Top of MATERIAL TO PROCESS
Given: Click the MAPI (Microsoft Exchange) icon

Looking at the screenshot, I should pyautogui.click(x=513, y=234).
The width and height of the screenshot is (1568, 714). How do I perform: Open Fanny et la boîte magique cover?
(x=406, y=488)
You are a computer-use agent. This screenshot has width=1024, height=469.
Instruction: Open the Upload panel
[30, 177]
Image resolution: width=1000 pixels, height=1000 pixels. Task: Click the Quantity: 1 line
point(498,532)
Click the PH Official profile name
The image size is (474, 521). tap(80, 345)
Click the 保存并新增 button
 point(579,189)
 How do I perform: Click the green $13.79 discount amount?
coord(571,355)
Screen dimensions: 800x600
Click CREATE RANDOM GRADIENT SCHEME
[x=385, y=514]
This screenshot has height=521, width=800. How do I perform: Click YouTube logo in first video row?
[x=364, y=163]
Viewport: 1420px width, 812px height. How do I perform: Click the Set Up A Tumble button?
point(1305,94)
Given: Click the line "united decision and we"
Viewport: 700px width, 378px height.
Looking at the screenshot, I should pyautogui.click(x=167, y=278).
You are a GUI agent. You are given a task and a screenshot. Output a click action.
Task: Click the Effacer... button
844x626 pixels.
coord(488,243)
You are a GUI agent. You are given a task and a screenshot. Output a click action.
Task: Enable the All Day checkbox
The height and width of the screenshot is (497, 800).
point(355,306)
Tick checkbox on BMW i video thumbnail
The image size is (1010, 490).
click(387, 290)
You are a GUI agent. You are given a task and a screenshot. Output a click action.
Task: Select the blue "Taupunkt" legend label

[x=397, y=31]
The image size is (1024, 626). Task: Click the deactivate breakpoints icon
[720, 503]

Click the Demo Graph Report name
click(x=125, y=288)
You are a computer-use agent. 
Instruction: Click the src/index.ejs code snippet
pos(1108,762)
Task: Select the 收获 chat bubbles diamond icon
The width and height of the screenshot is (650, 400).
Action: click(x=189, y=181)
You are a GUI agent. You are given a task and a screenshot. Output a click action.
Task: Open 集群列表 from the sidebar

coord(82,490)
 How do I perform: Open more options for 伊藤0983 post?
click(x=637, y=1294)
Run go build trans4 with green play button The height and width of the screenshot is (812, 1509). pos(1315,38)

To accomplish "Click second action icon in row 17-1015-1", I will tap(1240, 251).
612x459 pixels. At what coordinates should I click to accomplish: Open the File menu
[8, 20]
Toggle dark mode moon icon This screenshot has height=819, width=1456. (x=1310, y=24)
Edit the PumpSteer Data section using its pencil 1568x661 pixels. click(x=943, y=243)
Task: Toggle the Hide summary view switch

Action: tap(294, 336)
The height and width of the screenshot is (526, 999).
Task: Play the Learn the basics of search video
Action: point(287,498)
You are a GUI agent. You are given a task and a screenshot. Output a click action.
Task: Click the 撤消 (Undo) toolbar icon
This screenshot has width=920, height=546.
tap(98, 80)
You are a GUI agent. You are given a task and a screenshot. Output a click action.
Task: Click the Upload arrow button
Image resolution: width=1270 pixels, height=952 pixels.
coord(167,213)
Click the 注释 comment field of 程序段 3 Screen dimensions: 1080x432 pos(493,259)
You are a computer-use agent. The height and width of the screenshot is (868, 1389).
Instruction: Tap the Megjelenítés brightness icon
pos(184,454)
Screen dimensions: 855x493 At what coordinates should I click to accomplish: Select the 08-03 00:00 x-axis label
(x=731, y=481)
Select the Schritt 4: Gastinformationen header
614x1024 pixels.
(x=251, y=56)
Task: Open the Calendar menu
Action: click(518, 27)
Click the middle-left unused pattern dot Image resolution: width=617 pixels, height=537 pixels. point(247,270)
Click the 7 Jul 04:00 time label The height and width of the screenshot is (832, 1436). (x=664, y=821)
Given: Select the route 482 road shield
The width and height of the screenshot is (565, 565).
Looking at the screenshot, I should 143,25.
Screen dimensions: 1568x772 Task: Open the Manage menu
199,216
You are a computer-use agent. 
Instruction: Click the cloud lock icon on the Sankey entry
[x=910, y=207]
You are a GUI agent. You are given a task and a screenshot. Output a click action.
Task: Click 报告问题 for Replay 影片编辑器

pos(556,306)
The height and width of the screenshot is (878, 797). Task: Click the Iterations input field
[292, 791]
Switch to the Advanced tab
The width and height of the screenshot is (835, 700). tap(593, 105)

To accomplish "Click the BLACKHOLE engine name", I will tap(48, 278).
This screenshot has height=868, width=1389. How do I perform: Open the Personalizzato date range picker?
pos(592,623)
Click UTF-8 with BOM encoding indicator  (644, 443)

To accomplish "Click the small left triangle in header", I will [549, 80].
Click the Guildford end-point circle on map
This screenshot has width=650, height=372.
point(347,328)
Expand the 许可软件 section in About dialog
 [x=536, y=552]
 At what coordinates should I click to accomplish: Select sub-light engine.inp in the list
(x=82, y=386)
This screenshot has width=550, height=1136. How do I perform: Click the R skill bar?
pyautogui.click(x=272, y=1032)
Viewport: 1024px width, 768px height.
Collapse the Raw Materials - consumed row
Bottom of MATERIAL TO PROCESS
PROBLEM TO WORK ON: Repeat every entry above exactly, leaving nothing out.

ANSWER BOX:
Given: Click the MAPI (Microsoft Exchange) icon

Looking at the screenshot, I should pyautogui.click(x=513, y=234).
The width and height of the screenshot is (1568, 714). How do I perform: Open Fanny et la boîte magique cover?
(x=406, y=488)
You are a computer-use agent. This screenshot has width=1024, height=469.
Instruction: Open the Upload panel
[30, 177]
Image resolution: width=1000 pixels, height=1000 pixels. Task: Click the Quantity: 1 line
point(498,532)
Click the PH Official profile name
The image size is (474, 521). tap(80, 345)
Click the 保存并新增 button
 point(579,189)
 How do I perform: Click the green $13.79 discount amount?
coord(571,355)
Screen dimensions: 800x600
Click CREATE RANDOM GRADIENT SCHEME
[x=385, y=514]
This screenshot has height=521, width=800. How do I perform: Click YouTube logo in first video row?
[x=364, y=163]
Viewport: 1420px width, 812px height. How do I perform: Click the Set Up A Tumble button?
point(1305,94)
Given: Click the line "united decision and we"
Viewport: 700px width, 378px height.
Looking at the screenshot, I should pyautogui.click(x=167, y=278).
You are a GUI agent. You are given a task and a screenshot. Output a click action.
Task: Click the Effacer... button
844x626 pixels.
coord(488,243)
You are a GUI agent. You are given a task and a screenshot. Output a click action.
Task: Enable the All Day checkbox
The height and width of the screenshot is (497, 800).
point(355,306)
Tick checkbox on BMW i video thumbnail
The image size is (1010, 490).
click(387, 290)
You are a GUI agent. You are given a task and a screenshot. Output a click action.
Task: Select the blue "Taupunkt" legend label

[x=397, y=31]
The image size is (1024, 626). Task: Click the deactivate breakpoints icon
[720, 503]

Click the Demo Graph Report name
click(x=125, y=288)
You are a computer-use agent. 
Instruction: Click the src/index.ejs code snippet
pos(1108,762)
Task: Select the 收获 chat bubbles diamond icon
The width and height of the screenshot is (650, 400).
Action: click(x=189, y=181)
You are a GUI agent. You are given a task and a screenshot. Output a click action.
Task: Open 集群列表 from the sidebar

coord(82,490)
 How do I perform: Open more options for 伊藤0983 post?
click(x=637, y=1294)
Run go build trans4 with green play button The height and width of the screenshot is (812, 1509). pos(1315,38)

To accomplish "Click second action icon in row 17-1015-1", I will tap(1240, 251).
612x459 pixels. At what coordinates should I click to accomplish: Open the File menu
[8, 20]
Toggle dark mode moon icon This screenshot has height=819, width=1456. (x=1310, y=24)
Edit the PumpSteer Data section using its pencil 1568x661 pixels. click(x=943, y=243)
Task: Toggle the Hide summary view switch

Action: tap(294, 336)
The height and width of the screenshot is (526, 999).
Task: Play the Learn the basics of search video
Action: point(287,498)
You are a GUI agent. You are given a task and a screenshot. Output a click action.
Task: Click the 撤消 (Undo) toolbar icon
This screenshot has width=920, height=546.
tap(98, 80)
You are a GUI agent. You are given a task and a screenshot. Output a click action.
Task: Click the Upload arrow button
Image resolution: width=1270 pixels, height=952 pixels.
coord(167,213)
Click the 注释 comment field of 程序段 3 Screen dimensions: 1080x432 pos(493,259)
You are a computer-use agent. The height and width of the screenshot is (868, 1389).
Instruction: Tap the Megjelenítés brightness icon
pos(184,454)
Screen dimensions: 855x493 At what coordinates should I click to accomplish: Select the 08-03 00:00 x-axis label
(x=731, y=481)
Select the Schritt 4: Gastinformationen header
614x1024 pixels.
(x=251, y=56)
Task: Open the Calendar menu
Action: click(518, 27)
Click the middle-left unused pattern dot Image resolution: width=617 pixels, height=537 pixels. point(247,270)
Click the 7 Jul 04:00 time label The height and width of the screenshot is (832, 1436). (x=664, y=821)
Given: Select the route 482 road shield
The width and height of the screenshot is (565, 565).
Looking at the screenshot, I should 143,25.
Screen dimensions: 1568x772 Task: Open the Manage menu
199,216
You are a computer-use agent. 
Instruction: Click the cloud lock icon on the Sankey entry
[x=910, y=207]
You are a GUI agent. You are given a task and a screenshot. Output a click action.
Task: Click 报告问题 for Replay 影片编辑器

pos(556,306)
The height and width of the screenshot is (878, 797). Task: Click the Iterations input field
[292, 791]
Switch to the Advanced tab
The width and height of the screenshot is (835, 700). tap(593, 105)

To accomplish "Click the BLACKHOLE engine name", I will tap(48, 278).
This screenshot has height=868, width=1389. How do I perform: Open the Personalizzato date range picker?
pos(592,623)
Click UTF-8 with BOM encoding indicator  (644, 443)

To accomplish "Click the small left triangle in header", I will [549, 80].
Click the Guildford end-point circle on map
This screenshot has width=650, height=372.
point(347,328)
Expand the 许可软件 section in About dialog
 [x=536, y=552]
 At what coordinates should I click to accomplish: Select sub-light engine.inp in the list
(x=82, y=386)
This screenshot has width=550, height=1136. How do I perform: Click the R skill bar?
pyautogui.click(x=272, y=1032)
Viewport: 1024px width, 768px height.
Collapse the Raw Materials - consumed row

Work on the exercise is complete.